In the calf barn, calves are housed within the same group for the duration of their stay. Stenger feeds the youngstock twice a day; 2-quart bottles for the younger animals and 3-quart bottles for the older ones until they begin weaning at 8 weeks of age.
Every calf is fed whole milk on the farm from fresh and hospital cows.
“We rarely have to use milk replacer,” Schrupp said. “We want the calves on whole milk for the whole time until weaning. That’s been key.”
On average, post-fresh cows will be milked through the hospital pen for five days and then moved in with the rest of the lactating herd. However, depending on the demand for whole milk to feed the calves, cows may stay longer in the maternity area of the farm.
“I’m prejudice to feeding whole milk,” Vern Becker said. “It’s just so much better for the calves.”
In the group pens, calves are constrained to the headlocks during feeding and for about 10 minutes after to reduce sucking. It also allows further vaccinations to happen at that time.

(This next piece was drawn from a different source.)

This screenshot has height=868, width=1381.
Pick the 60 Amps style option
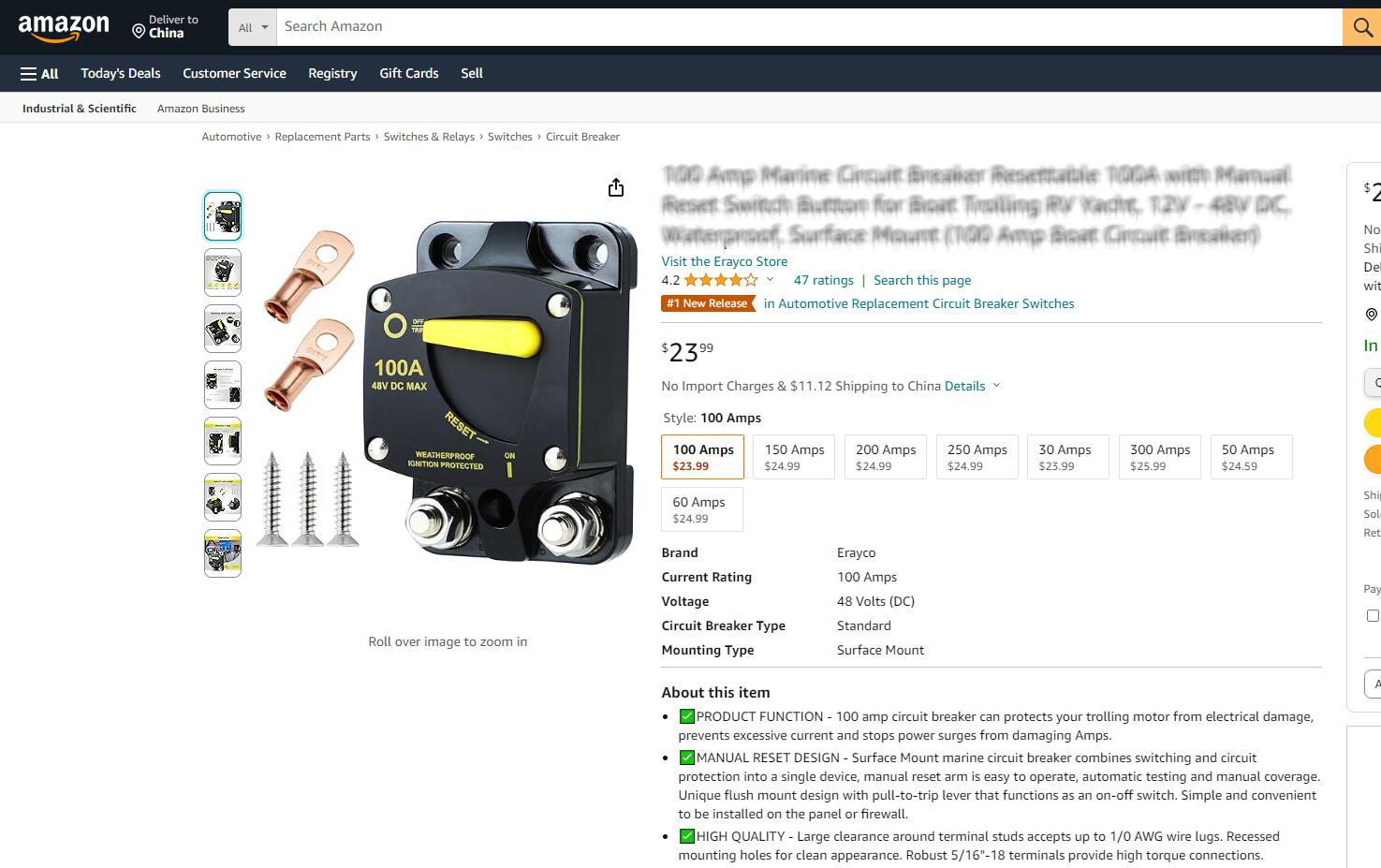[x=702, y=509]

The pens are cleaned out once a week, and some soiled bedding is repurposed as bedding for older heifers in a dry lot. There is also a drain tile buried beneath the building that helps capture excess moisture.
Creating a calf facility such as this has always been top of mind for the partners of NexGen Dairy.
“When my dad and uncle split the dairy, there was no calf area on this farm,” Schrupp said. “We knew we had to add that here.”
Similar facilities are being constructed for older youngstock to accomplish the dairy’s goal of raising all their replacements on site.